The company yesterday (Aug 17) replied to a request from the National Broadcasting and Telecommunications Commission (NBTC) via fax, agreeing to open negotiations over the regulator’s request to set “no-go zones” for players in Thailand.
Niantic has assigned representatives from international law firm Baker & McKenzie (Thailand) to hold preliminary talks with the regulator.
“They’re not ignoring us and are ready to cooperate with the regulator’s request,” NBTC secretary-general Takorn Tantasith said in reference to Niantic’s statement.
The NBTC sent an electronic letter to Niantic on Aug 11, asking the US-based firm to set four “no-go zones” for players in Thailand in order to keep them out of restricted or dangerous areas.
The four areas encompass state property, temples, private land and dangerous areas such as roads, waterways and railways.
Mr Takorn said the NBTC has appointed deputy secretary-general Korkij Danchaivichit to lead discussions with Baker & McKenzie.
“The discussions are expected to be held next week,” he said.
Pokemon Go has brought out the masses in search of virtual creatures, sometimes incurring the wrath of property owners and temple caretakers.
A social committee of Thailand’s National Legislative Assembly earlier said that Pokemon Go should be banned at sensitive sites, including Government House, the parliament and police headquarters.

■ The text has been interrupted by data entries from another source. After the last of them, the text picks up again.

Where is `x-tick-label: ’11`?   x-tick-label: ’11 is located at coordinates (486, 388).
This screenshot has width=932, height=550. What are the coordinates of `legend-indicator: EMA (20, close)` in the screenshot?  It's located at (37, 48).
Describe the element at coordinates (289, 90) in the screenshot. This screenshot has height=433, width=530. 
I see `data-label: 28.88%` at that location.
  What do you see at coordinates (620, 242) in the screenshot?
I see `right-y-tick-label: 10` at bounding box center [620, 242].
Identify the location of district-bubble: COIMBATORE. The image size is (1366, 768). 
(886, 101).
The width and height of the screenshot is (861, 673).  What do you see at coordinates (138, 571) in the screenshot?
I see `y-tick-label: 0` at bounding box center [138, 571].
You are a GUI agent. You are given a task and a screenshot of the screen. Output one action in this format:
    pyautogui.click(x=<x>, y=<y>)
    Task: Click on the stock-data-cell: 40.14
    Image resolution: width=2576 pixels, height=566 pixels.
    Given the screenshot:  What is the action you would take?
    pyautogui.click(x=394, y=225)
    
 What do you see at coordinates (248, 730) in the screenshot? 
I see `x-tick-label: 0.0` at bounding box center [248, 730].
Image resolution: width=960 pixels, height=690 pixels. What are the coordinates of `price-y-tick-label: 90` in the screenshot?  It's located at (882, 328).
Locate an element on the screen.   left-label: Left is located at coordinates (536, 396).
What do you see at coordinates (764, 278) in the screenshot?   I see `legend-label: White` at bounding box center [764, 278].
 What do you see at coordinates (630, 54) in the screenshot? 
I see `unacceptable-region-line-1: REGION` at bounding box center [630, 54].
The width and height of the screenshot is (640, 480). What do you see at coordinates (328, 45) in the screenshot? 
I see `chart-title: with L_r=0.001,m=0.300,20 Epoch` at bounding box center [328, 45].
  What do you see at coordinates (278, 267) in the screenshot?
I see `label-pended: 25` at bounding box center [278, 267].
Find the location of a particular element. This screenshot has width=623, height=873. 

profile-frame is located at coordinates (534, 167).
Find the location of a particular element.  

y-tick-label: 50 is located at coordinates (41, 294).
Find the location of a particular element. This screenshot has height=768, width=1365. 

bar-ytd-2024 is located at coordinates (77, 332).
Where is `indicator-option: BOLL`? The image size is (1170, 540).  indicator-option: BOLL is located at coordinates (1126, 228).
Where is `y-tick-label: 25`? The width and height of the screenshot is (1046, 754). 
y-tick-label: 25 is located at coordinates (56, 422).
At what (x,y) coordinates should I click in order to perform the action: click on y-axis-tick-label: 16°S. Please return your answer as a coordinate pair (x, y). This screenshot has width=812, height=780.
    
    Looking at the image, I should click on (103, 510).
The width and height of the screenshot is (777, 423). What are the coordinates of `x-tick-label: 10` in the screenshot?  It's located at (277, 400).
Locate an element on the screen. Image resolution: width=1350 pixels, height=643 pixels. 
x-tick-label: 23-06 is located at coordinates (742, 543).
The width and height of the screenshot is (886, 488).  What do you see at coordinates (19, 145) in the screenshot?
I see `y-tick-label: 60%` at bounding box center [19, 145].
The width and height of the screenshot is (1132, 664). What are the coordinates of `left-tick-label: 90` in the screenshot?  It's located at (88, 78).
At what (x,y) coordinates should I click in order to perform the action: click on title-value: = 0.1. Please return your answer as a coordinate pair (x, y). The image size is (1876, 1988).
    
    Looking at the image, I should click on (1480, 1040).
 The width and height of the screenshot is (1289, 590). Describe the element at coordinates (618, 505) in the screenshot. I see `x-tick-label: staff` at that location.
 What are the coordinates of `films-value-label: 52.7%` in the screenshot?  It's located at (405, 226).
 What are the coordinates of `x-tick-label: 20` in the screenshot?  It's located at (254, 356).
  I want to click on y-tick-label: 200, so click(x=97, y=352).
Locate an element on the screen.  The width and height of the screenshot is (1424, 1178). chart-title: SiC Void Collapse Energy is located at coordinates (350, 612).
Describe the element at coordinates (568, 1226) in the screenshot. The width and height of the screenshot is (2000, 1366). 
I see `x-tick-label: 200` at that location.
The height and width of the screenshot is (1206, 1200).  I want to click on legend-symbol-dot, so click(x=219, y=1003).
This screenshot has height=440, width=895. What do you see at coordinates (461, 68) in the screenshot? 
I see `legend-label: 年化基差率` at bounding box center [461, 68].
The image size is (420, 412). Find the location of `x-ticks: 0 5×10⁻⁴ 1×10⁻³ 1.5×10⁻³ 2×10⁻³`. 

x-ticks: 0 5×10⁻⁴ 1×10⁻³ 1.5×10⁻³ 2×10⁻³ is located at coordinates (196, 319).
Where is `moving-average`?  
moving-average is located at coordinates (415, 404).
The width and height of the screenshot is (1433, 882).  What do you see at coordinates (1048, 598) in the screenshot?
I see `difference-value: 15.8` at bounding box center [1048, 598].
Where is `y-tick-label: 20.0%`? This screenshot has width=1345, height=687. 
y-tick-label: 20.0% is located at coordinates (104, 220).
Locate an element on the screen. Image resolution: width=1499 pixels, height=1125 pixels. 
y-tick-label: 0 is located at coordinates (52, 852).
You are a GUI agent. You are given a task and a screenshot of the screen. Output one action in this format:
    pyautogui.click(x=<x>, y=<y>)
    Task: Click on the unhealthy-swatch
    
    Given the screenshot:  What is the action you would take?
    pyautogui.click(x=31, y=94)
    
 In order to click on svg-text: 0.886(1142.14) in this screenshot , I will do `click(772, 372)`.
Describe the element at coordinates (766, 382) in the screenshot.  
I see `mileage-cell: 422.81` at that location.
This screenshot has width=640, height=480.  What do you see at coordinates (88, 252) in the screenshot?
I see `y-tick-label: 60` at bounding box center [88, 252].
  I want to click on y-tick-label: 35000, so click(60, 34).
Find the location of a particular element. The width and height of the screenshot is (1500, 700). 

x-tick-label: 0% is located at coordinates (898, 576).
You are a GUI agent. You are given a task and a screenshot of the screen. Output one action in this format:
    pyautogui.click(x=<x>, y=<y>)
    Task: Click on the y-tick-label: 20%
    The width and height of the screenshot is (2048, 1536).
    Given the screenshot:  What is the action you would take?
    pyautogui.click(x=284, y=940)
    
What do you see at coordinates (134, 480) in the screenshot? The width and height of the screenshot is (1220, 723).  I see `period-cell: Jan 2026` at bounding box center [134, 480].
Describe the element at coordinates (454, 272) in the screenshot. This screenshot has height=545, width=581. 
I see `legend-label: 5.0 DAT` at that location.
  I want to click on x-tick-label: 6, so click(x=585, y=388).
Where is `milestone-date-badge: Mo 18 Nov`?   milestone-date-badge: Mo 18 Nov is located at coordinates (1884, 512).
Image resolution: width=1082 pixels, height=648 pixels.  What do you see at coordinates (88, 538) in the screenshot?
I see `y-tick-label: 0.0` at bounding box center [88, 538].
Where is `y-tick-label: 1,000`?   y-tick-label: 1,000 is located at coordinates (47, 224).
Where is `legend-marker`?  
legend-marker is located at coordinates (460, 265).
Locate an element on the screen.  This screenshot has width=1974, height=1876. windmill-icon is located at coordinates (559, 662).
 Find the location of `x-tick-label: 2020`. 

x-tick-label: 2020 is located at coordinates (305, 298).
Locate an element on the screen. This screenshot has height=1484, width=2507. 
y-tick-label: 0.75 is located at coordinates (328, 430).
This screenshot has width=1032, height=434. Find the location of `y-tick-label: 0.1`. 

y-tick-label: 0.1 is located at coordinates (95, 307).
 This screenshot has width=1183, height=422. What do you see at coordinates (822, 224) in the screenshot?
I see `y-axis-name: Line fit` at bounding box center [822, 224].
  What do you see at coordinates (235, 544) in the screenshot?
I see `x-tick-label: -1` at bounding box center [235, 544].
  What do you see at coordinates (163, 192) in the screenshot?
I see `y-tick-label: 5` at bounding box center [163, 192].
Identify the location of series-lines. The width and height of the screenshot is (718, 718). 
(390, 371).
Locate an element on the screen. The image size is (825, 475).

They further proposed it should be promoted at tourist destinations.
The NBTC has ordered that all mobile operators provide Pokemon Go players with guidelines.
The regulator also wants operators to set up parental controls on augmented reality games, including an automated alert system to let parents know when their kids are playing so as to avoid high mobile bills.
Police are also arresting motorists and pedestrians who play Pokemon Go on 10 major roads in Bangkok, allegedly to reduce accidents caused by the game.
Players can also face fines of up to B1,000 for engaging in risky behaviour.